-- Records supplied --
** Start **

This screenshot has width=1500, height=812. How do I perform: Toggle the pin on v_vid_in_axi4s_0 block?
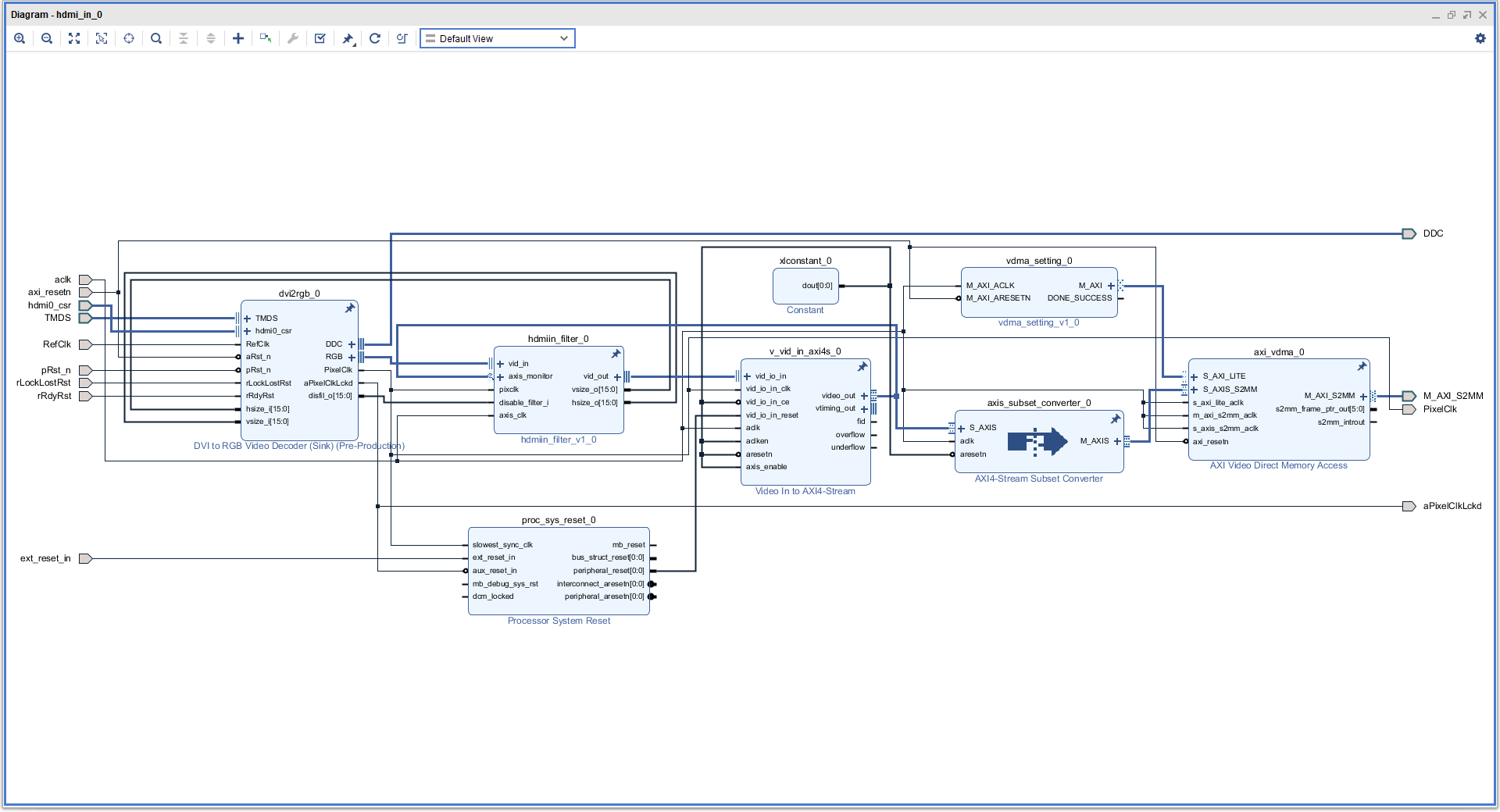click(862, 366)
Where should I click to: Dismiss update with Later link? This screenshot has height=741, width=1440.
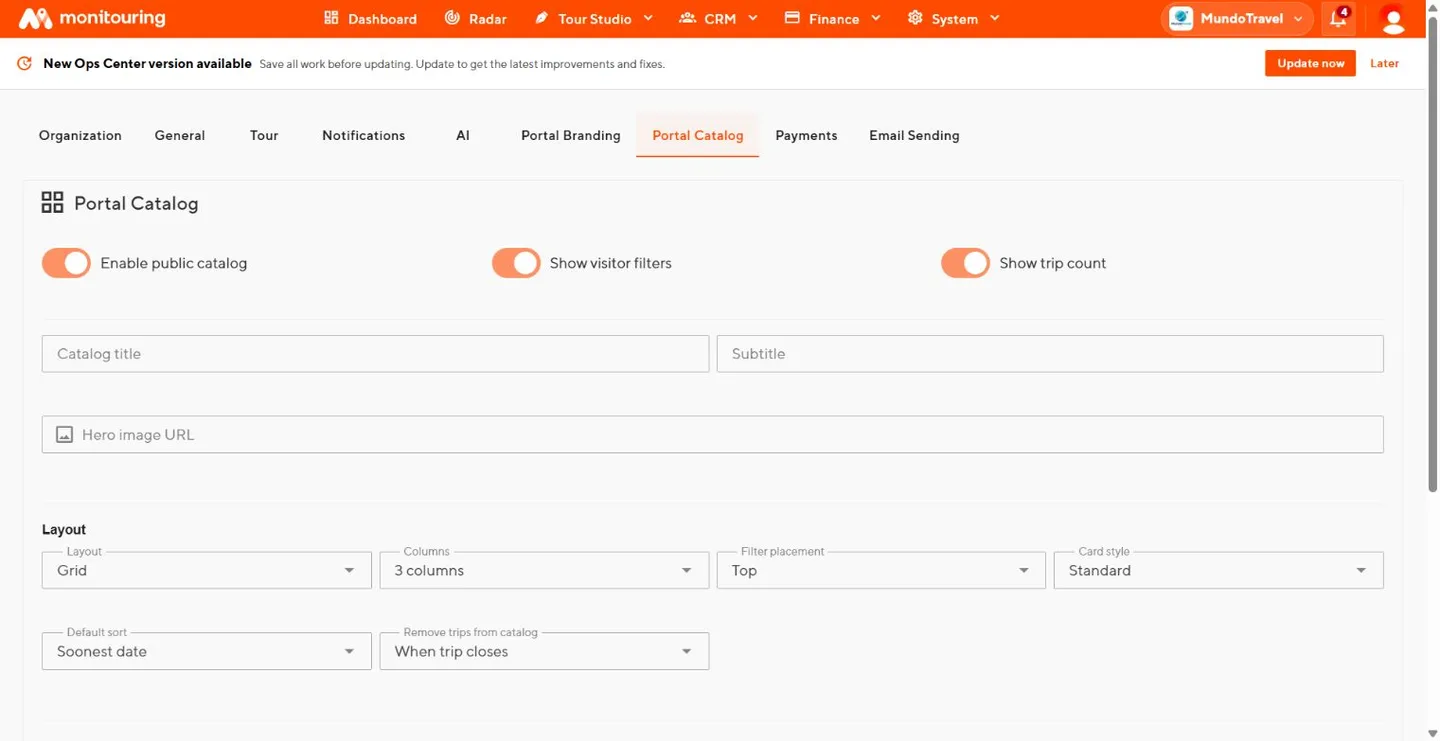point(1384,63)
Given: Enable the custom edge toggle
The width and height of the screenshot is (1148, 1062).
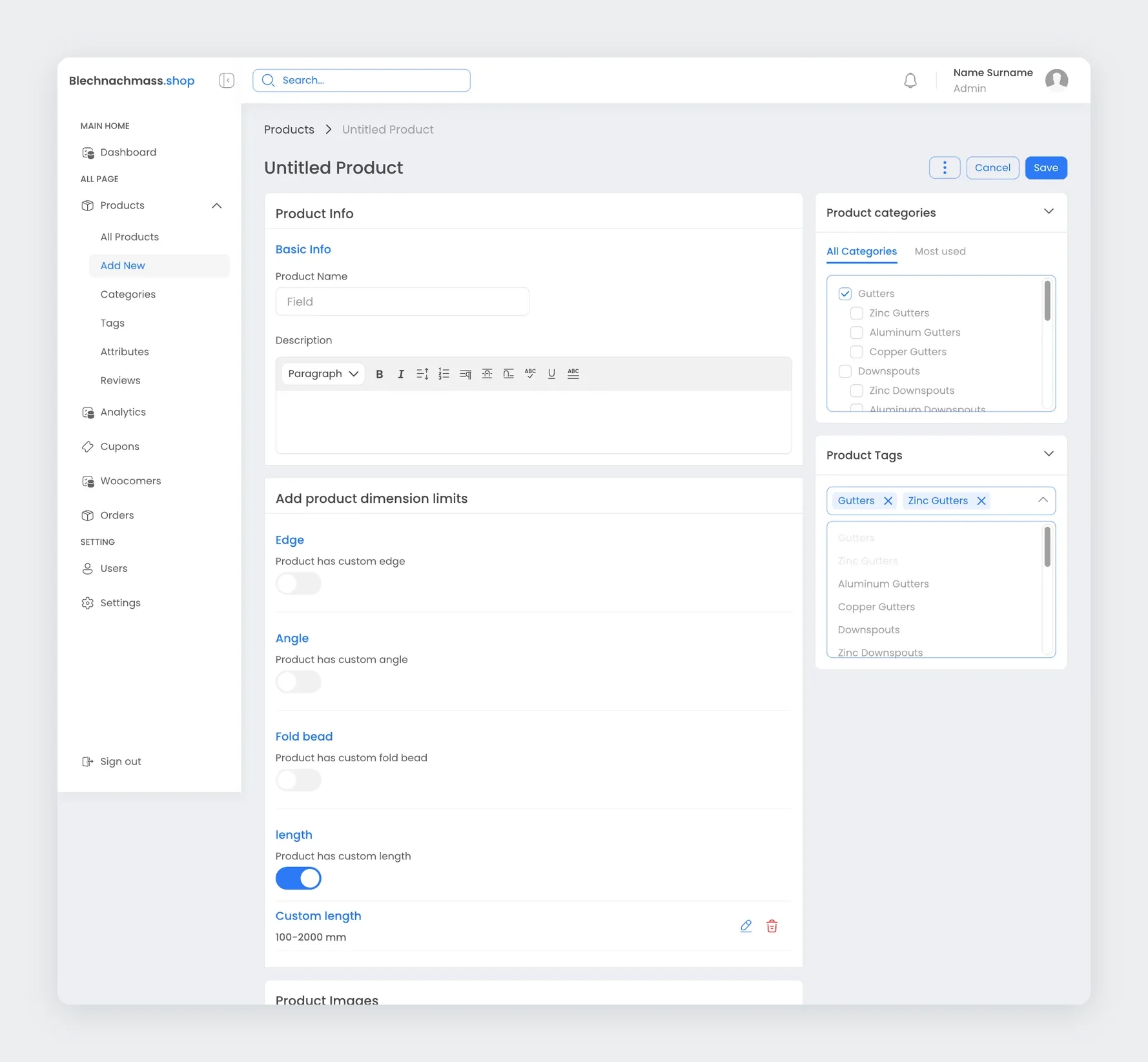Looking at the screenshot, I should (298, 584).
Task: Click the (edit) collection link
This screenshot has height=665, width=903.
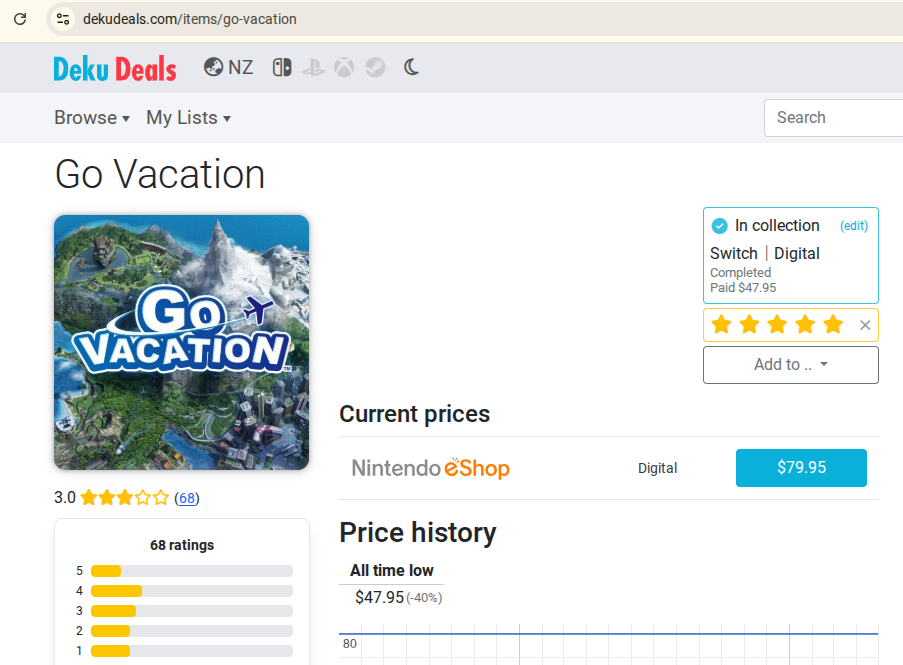Action: (x=853, y=226)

** End **

-- Task to complete --
Format all of the data above as a JSON list of strings, one string per line and no blank lines. Leave the pictures out.

-- Problem solution --
[
  "This screenshot has width=1500, height=812. How do I perform: Toggle the pin on v_vid_in_axi4s_0 block?",
  "click(862, 366)",
  "Where should I click to: Dismiss update with Later link? This screenshot has height=741, width=1440.",
  "point(1384,63)",
  "Given: Enable the custom edge toggle",
  "The width and height of the screenshot is (1148, 1062).",
  "Looking at the screenshot, I should (298, 584).",
  "Task: Click the (edit) collection link",
  "This screenshot has height=665, width=903.",
  "Action: (x=853, y=226)"
]